* [INSTRUCTIONS TO FOLLOW]: Which of the lines below holds the string "agent"? Copy every line that does.

* [DATASET RECORDS]:
_ _ _

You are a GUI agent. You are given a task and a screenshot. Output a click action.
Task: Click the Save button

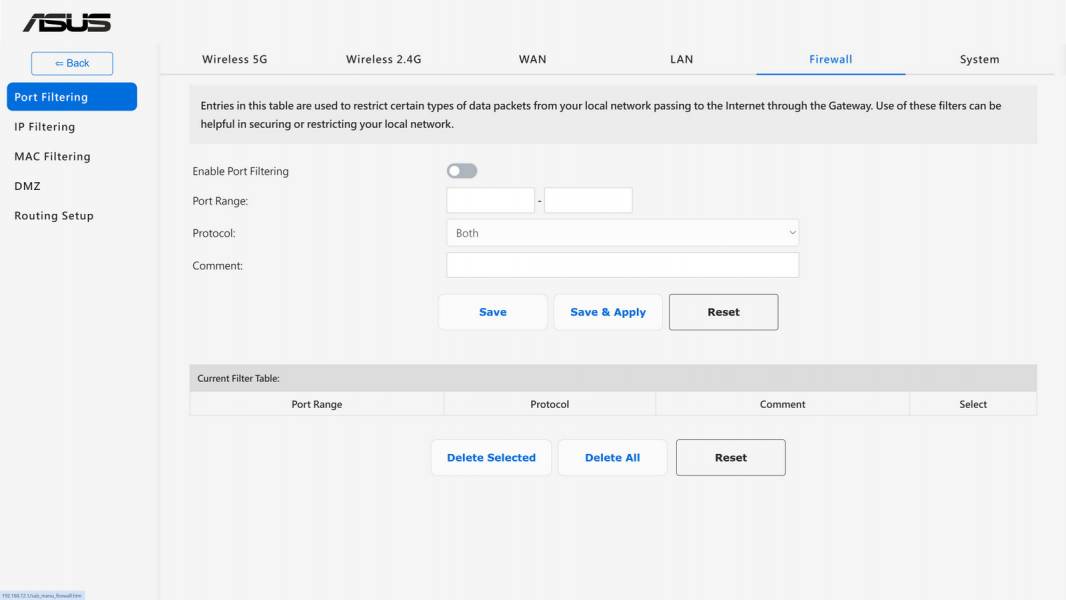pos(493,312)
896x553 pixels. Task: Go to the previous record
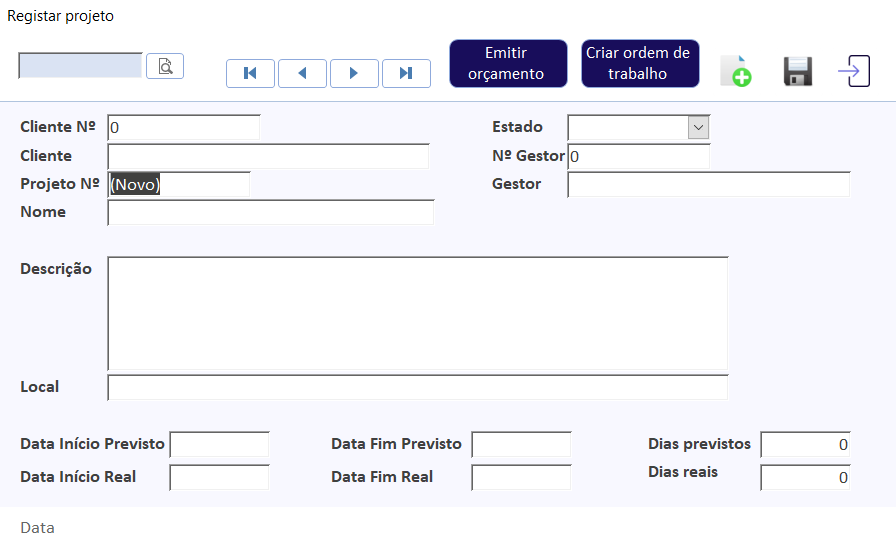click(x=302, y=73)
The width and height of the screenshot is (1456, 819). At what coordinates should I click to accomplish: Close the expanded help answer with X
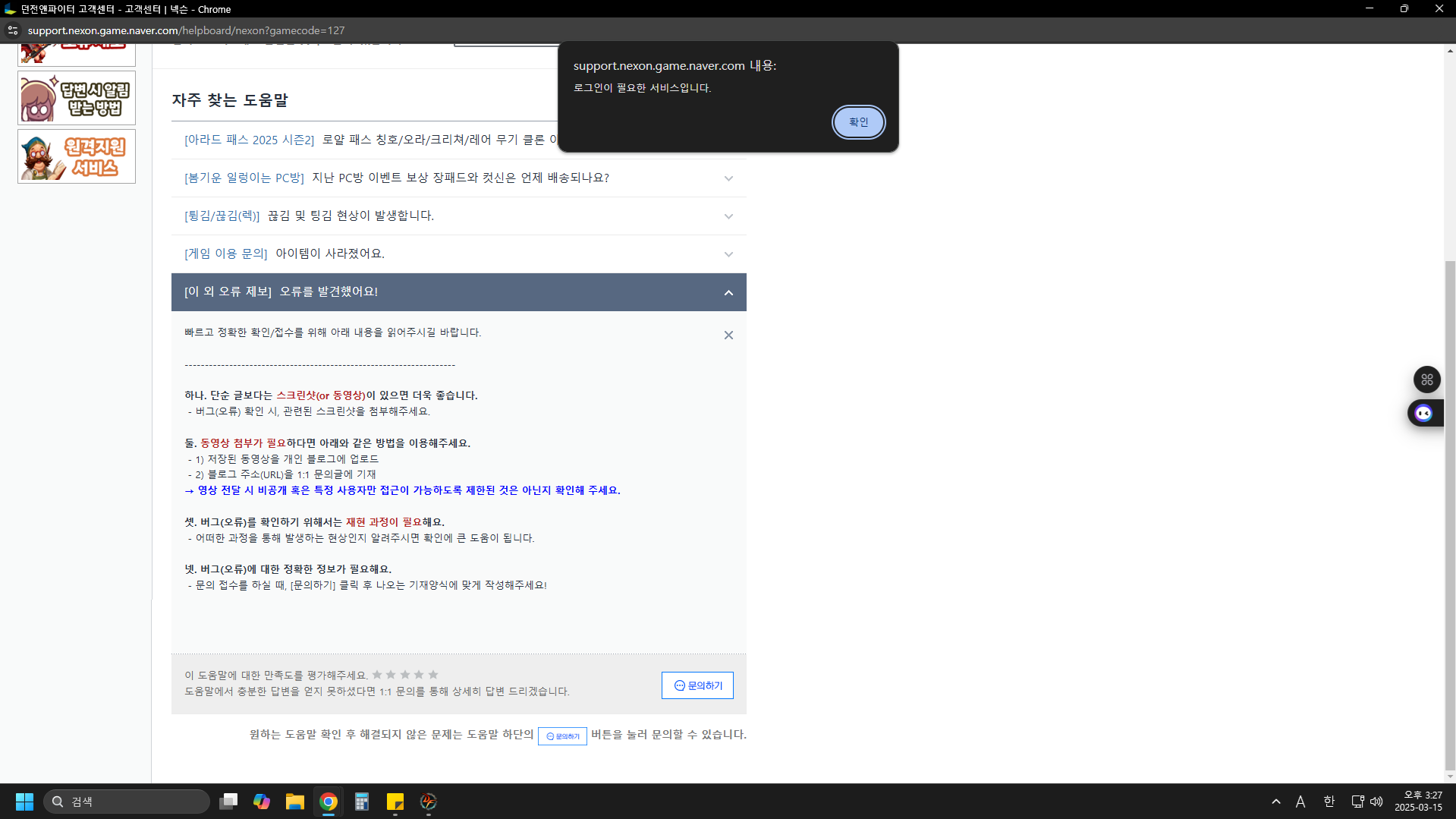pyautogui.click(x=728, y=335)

_ _ _

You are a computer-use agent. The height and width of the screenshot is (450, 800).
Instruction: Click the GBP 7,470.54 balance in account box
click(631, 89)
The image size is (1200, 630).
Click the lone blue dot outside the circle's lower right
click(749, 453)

_ _ _

* [TASK OUTPUT]:
You are a GUI agent. You are given a task and a screenshot. Output a click action.
You are a computer-use agent. The height and width of the screenshot is (450, 800).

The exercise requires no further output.